Reproducibility is a cornerstone of scientific progress, yet in systems research, it remains a persistent challenge. Over the past five years, the Artifact Evaluation (AE) process at the European Conference on Computer Systems (EuroSys) has aimed to address this challenge head-on. In this blog post, we reflect on what we have learned from organizing AE across five consecutive editions of the conference, share key statistics, and propose a roadmap for the future.
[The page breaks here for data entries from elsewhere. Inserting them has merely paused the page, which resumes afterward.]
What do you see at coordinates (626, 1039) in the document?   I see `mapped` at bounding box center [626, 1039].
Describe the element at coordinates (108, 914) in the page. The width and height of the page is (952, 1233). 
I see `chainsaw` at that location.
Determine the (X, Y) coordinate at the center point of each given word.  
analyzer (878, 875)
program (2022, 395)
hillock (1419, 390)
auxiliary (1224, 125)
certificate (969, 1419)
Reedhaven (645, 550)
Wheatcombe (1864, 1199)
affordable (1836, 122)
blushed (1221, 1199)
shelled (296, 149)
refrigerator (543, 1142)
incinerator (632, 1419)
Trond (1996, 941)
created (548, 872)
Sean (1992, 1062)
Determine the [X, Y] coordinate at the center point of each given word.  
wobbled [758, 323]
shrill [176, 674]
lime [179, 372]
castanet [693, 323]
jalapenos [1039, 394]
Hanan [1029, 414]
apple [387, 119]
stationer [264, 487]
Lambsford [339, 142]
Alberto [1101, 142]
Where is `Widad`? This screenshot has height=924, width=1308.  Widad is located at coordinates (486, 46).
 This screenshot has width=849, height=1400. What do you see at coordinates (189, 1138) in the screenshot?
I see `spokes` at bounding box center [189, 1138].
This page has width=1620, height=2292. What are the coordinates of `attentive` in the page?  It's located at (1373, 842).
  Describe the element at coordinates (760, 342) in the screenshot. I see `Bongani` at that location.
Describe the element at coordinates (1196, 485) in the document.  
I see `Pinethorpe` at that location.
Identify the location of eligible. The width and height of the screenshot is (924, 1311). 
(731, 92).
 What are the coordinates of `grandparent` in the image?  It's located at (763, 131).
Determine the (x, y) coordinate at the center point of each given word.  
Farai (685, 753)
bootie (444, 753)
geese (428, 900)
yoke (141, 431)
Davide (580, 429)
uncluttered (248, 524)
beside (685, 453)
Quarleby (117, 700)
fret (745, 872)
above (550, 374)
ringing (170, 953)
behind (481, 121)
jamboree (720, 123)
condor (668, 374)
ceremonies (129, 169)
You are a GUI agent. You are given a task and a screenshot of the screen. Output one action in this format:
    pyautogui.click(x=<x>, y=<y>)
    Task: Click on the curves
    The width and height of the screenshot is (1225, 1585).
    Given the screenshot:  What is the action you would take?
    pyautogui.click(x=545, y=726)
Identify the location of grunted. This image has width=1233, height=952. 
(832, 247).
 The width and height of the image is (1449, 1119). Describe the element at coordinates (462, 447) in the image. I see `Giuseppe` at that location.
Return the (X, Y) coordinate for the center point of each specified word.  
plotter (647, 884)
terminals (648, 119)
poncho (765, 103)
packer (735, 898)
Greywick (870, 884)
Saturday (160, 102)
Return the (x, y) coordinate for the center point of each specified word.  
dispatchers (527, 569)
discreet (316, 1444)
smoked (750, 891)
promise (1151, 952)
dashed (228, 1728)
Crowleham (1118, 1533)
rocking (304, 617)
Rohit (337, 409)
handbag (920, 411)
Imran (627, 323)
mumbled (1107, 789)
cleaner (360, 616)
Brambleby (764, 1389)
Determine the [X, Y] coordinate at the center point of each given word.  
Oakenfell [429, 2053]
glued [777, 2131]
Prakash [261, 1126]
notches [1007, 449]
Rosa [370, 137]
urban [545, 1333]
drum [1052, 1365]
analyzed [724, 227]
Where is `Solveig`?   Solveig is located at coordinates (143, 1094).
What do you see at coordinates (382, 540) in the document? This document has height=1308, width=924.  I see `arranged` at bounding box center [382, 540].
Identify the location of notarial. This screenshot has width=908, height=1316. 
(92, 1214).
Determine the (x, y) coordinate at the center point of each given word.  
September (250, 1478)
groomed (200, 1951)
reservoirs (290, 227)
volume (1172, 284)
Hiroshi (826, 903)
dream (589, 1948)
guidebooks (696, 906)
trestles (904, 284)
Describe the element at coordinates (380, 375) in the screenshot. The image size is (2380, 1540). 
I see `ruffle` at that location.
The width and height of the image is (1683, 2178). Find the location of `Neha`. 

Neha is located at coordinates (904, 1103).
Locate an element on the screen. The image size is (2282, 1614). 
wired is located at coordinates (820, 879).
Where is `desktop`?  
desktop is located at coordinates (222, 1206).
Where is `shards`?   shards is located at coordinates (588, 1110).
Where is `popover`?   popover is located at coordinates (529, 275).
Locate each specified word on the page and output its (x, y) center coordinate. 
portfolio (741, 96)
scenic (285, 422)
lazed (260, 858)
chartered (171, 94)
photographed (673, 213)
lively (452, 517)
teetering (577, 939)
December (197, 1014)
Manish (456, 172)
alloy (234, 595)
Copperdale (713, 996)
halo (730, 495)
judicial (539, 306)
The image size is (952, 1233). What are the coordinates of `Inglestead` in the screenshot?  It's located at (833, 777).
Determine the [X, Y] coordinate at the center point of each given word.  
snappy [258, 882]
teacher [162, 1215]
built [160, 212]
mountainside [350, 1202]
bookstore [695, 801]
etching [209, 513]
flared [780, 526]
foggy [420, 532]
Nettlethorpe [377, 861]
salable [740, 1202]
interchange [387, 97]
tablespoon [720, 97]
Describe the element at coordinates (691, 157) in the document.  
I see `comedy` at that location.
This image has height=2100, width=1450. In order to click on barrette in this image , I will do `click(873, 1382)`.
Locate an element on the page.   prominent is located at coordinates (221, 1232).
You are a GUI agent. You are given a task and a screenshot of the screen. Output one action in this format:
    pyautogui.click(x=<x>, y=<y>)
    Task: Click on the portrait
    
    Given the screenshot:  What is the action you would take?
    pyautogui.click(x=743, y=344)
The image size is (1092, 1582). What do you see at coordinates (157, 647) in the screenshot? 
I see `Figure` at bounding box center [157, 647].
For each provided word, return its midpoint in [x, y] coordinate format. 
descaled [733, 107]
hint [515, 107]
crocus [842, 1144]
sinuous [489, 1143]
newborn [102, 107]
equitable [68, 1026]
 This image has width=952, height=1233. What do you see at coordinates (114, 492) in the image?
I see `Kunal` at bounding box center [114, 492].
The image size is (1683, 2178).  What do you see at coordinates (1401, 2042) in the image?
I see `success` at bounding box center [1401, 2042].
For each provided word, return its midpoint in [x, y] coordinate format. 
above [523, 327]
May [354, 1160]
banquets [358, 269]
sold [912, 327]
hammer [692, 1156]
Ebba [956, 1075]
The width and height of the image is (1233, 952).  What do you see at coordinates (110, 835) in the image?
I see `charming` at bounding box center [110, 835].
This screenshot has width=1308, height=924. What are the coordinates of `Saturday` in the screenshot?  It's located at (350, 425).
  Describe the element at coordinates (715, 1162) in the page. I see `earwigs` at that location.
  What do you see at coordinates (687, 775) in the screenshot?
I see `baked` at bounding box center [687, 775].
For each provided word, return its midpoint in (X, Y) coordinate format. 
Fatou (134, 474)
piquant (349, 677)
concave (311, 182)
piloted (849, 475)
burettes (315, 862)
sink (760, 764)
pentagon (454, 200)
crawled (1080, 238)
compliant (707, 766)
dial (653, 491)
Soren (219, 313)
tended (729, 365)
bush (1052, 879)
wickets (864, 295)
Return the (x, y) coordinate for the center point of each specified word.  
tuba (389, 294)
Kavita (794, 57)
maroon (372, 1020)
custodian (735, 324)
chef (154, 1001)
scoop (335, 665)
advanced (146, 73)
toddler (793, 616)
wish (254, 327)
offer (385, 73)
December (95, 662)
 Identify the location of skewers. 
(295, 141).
An extensive analysis can be found in the full paper that was accepted at ACM REP 2025 [1]. In addition, you can listen to a discussion among some of the authors at an exclusive podcast episode on “Disseminate: The Computer Science Research Podcast” [2].
How Artifact Evaluation Works
At EuroSys, AE is a voluntary process offered to authors of accepted papers. It unfolds in three phases:
- Submission: Authors submit their artifacts and an appendix explaining how to reproduce the main claims of the paper.
- Kick-the-Tires: Reviewers check for basic functionality and flag early issues.
- Evaluation: Reviewers assess the artifact’s completeness, documentation, building process, and ability to reproduce the main claims of the paper.
Each artifact is reviewed by 3–4 evaluators. Authors are able to anonymously interact with the reviewers, and fix any issues that might arise during the process.
The Badges
The AE process of EuroSys awards three badges, as defined by the ACM policies on reproducibility:
- Artifacts Available: The artifact is publicly accessible via a DOI-backed repository.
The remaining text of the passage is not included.